Records for processing START

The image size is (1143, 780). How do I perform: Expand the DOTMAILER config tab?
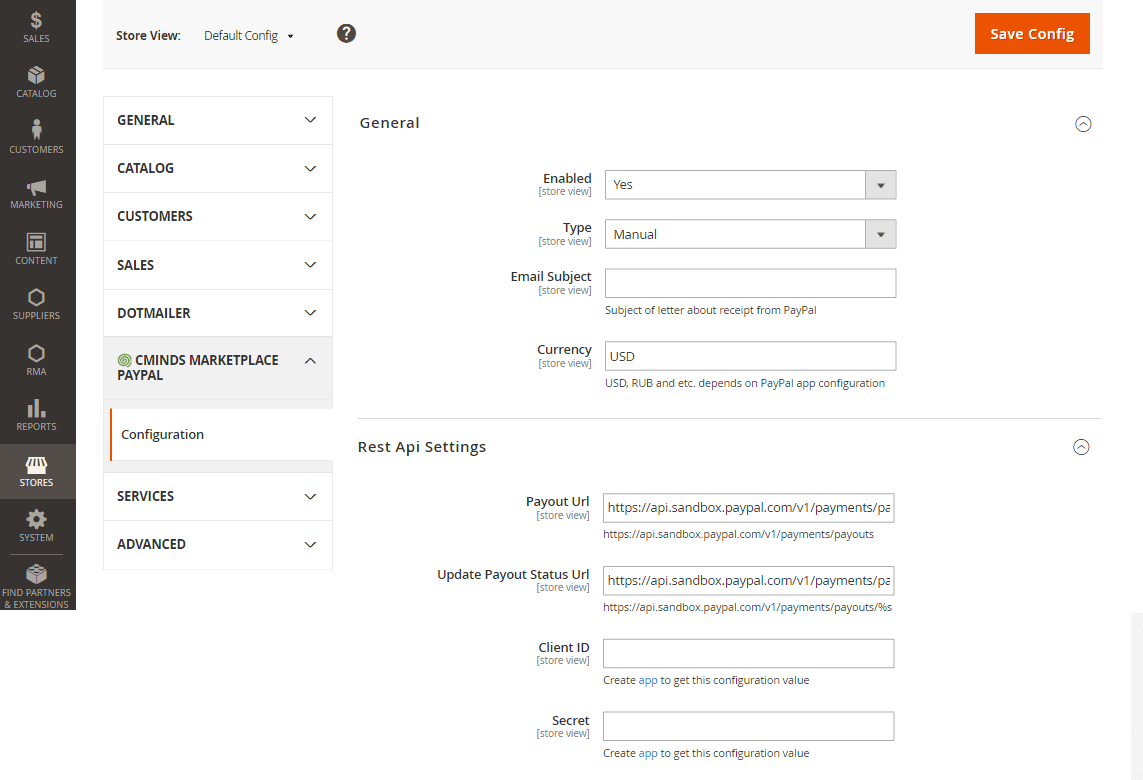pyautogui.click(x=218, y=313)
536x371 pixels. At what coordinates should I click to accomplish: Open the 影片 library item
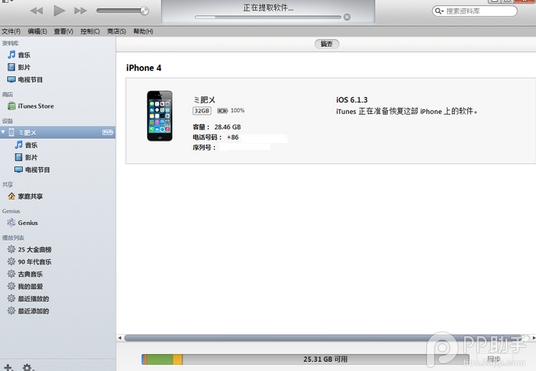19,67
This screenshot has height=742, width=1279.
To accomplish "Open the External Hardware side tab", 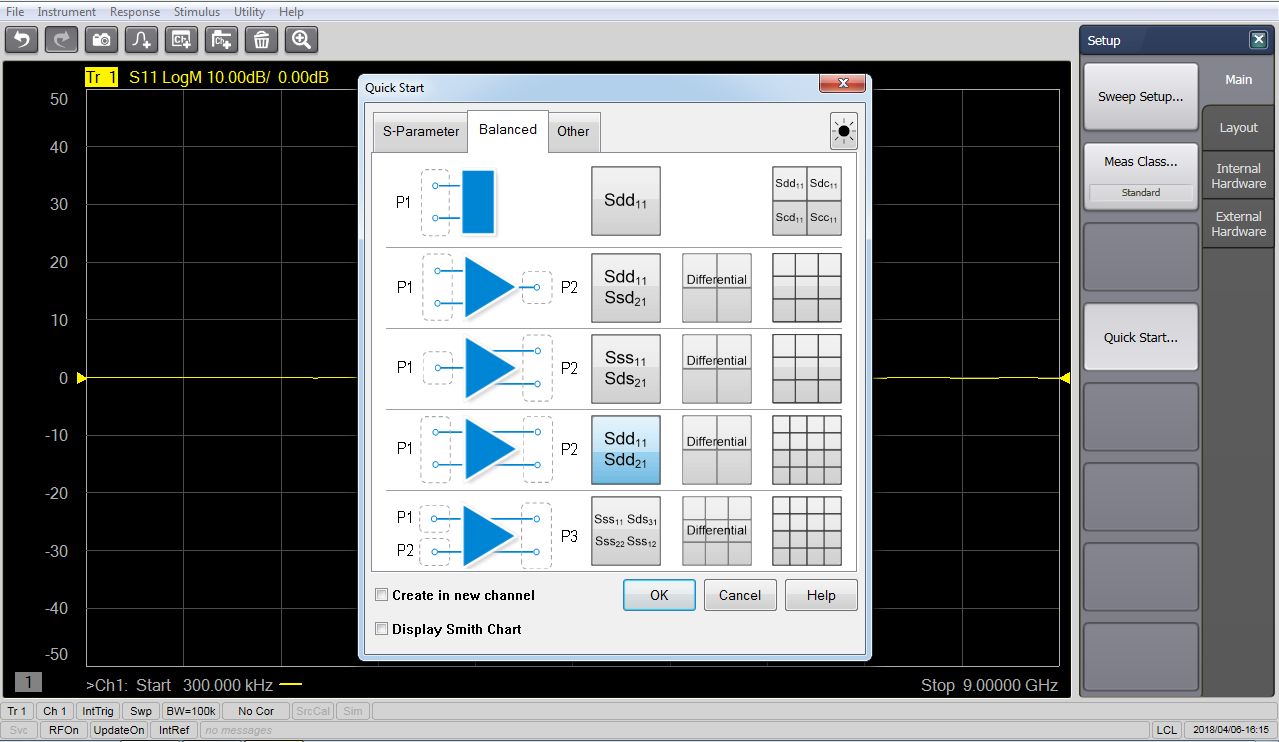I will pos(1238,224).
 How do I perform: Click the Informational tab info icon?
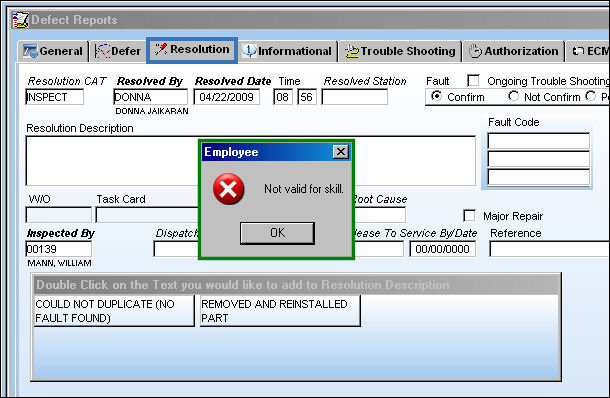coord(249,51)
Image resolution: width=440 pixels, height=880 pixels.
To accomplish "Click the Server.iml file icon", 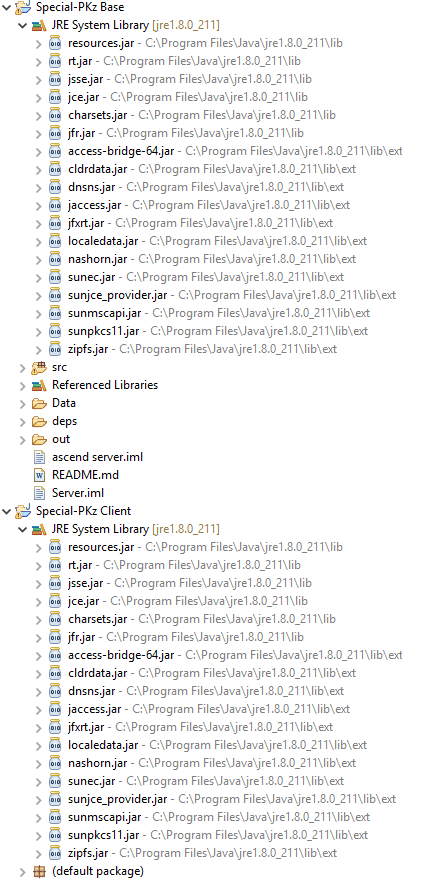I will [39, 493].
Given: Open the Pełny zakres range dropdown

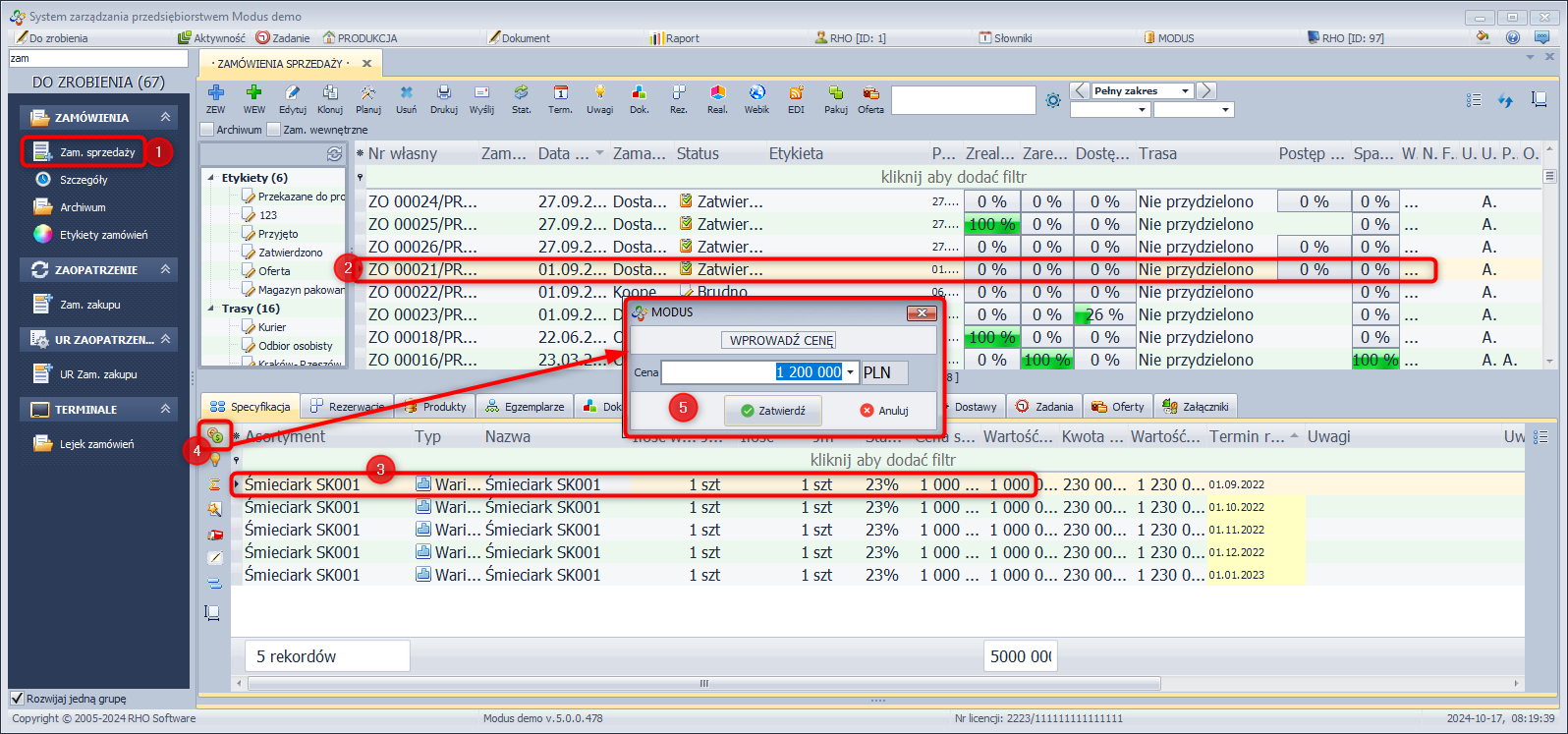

Records for processing END

Action item: Copy every line of the listing containing the string "height".

Solution to this problem:
This screenshot has height=742, width=1279.
Image resolution: width=440 pixels, height=880 pixels.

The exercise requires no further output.